## Supplied material:
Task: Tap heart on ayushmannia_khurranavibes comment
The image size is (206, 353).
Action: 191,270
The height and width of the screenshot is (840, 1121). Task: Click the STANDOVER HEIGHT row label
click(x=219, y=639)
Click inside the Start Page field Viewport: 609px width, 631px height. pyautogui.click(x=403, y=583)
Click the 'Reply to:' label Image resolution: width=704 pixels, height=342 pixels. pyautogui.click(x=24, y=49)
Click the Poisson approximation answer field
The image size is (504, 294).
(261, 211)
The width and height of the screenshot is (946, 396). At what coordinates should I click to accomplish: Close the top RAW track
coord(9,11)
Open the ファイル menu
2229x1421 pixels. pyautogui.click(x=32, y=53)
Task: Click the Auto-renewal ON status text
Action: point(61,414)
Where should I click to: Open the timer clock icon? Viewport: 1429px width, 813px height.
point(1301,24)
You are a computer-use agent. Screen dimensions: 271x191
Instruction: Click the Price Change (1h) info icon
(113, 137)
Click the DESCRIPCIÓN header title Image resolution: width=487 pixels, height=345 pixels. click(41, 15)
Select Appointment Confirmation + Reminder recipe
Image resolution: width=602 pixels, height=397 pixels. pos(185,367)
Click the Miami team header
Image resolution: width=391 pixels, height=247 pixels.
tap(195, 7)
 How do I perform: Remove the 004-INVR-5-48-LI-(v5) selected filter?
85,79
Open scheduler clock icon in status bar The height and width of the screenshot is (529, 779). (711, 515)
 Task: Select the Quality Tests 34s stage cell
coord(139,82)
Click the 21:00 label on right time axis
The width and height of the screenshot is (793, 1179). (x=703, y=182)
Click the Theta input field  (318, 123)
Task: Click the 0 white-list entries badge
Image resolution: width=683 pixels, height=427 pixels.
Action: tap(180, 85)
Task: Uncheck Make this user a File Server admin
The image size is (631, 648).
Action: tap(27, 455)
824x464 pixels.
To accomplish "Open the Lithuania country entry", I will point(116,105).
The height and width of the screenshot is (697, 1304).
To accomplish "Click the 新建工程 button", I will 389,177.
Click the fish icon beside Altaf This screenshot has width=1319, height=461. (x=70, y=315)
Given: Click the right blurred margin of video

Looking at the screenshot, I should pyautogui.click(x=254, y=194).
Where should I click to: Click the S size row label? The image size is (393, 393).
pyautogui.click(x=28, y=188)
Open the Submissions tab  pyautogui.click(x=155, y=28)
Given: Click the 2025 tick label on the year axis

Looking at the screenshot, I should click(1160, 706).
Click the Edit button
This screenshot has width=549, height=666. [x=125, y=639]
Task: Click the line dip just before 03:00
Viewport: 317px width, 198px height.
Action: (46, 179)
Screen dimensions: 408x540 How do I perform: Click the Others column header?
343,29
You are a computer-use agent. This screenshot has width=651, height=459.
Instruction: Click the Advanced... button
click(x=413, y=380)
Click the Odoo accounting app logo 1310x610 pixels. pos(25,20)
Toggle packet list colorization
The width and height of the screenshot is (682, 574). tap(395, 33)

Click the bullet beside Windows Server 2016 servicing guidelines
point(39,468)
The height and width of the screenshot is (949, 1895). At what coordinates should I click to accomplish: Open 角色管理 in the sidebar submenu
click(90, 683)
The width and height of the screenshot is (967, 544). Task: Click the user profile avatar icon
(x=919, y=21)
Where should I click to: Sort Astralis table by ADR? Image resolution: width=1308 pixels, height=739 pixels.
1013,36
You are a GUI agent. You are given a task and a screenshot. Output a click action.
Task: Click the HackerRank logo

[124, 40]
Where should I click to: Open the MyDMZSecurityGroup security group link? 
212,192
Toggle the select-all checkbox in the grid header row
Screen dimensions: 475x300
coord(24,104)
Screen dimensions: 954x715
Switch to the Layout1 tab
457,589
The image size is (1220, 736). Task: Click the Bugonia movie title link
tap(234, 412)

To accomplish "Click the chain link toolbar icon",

## Exercise prompt:
Reproduce all of the rows above with "The image size is" swapped for "The screenshot size is" wherever it occurs, leaving everything else unchanged.

## Written response:
Task: Tap heart on ayushmannia_khurranavibes comment
The screenshot size is (206, 353).
Action: 191,270
The height and width of the screenshot is (840, 1121). Task: Click the STANDOVER HEIGHT row label
click(x=219, y=639)
Click inside the Start Page field Viewport: 609px width, 631px height. pyautogui.click(x=403, y=583)
Click the 'Reply to:' label Image resolution: width=704 pixels, height=342 pixels. pyautogui.click(x=24, y=49)
Click the Poisson approximation answer field
The screenshot size is (504, 294).
(261, 211)
The width and height of the screenshot is (946, 396). At what coordinates should I click to accomplish: Close the top RAW track
coord(9,11)
Open the ファイル menu
2229x1421 pixels. pyautogui.click(x=32, y=53)
Task: Click the Auto-renewal ON status text
Action: point(61,414)
Where should I click to: Open the timer clock icon? Viewport: 1429px width, 813px height.
point(1301,24)
You are a computer-use agent. Screen dimensions: 271x191
Instruction: Click the Price Change (1h) info icon
(113, 137)
Click the DESCRIPCIÓN header title Image resolution: width=487 pixels, height=345 pixels. click(41, 15)
Select Appointment Confirmation + Reminder recipe
Image resolution: width=602 pixels, height=397 pixels. pos(185,367)
Click the Miami team header
Image resolution: width=391 pixels, height=247 pixels.
tap(195, 7)
 How do I perform: Remove the 004-INVR-5-48-LI-(v5) selected filter?
85,79
Open scheduler clock icon in status bar The height and width of the screenshot is (529, 779). (711, 515)
 Task: Select the Quality Tests 34s stage cell
coord(139,82)
Click the 21:00 label on right time axis
The width and height of the screenshot is (793, 1179). (x=703, y=182)
Click the Theta input field  (318, 123)
Task: Click the 0 white-list entries badge
Image resolution: width=683 pixels, height=427 pixels.
Action: tap(180, 85)
Task: Uncheck Make this user a File Server admin
The screenshot size is (631, 648).
Action: tap(27, 455)
824x464 pixels.
To accomplish "Open the Lithuania country entry", I will point(116,105).
The height and width of the screenshot is (697, 1304).
To accomplish "Click the 新建工程 button", I will 389,177.
Click the fish icon beside Altaf This screenshot has width=1319, height=461. (x=70, y=315)
Given: Click the right blurred margin of video

Looking at the screenshot, I should pyautogui.click(x=254, y=194).
Where should I click to: Click the S size row label? The screenshot size is (393, 393).
pyautogui.click(x=28, y=188)
Open the Submissions tab  pyautogui.click(x=155, y=28)
Given: Click the 2025 tick label on the year axis

Looking at the screenshot, I should click(1160, 706).
Click the Edit button
This screenshot has width=549, height=666. [x=125, y=639]
Task: Click the line dip just before 03:00
Viewport: 317px width, 198px height.
Action: (46, 179)
Screen dimensions: 408x540 How do I perform: Click the Others column header?
343,29
You are a computer-use agent. This screenshot has width=651, height=459.
Instruction: Click the Advanced... button
click(x=413, y=380)
Click the Odoo accounting app logo 1310x610 pixels. pos(25,20)
Toggle packet list colorization
The width and height of the screenshot is (682, 574). tap(395, 33)

Click the bullet beside Windows Server 2016 servicing guidelines
point(39,468)
The height and width of the screenshot is (949, 1895). At what coordinates should I click to accomplish: Open 角色管理 in the sidebar submenu
click(90, 683)
The width and height of the screenshot is (967, 544). Task: Click the user profile avatar icon
(x=919, y=21)
Where should I click to: Sort Astralis table by ADR? Image resolution: width=1308 pixels, height=739 pixels.
1013,36
You are a GUI agent. You are given a task and a screenshot. Output a click action.
Task: Click the HackerRank logo

[124, 40]
Where should I click to: Open the MyDMZSecurityGroup security group link? 
212,192
Toggle the select-all checkbox in the grid header row
Screen dimensions: 475x300
coord(24,104)
Screen dimensions: 954x715
Switch to the Layout1 tab
457,589
The screenshot size is (1220, 736). Task: Click the Bugonia movie title link
tap(234, 412)

To accomplish "Click the chain link toolbar icon",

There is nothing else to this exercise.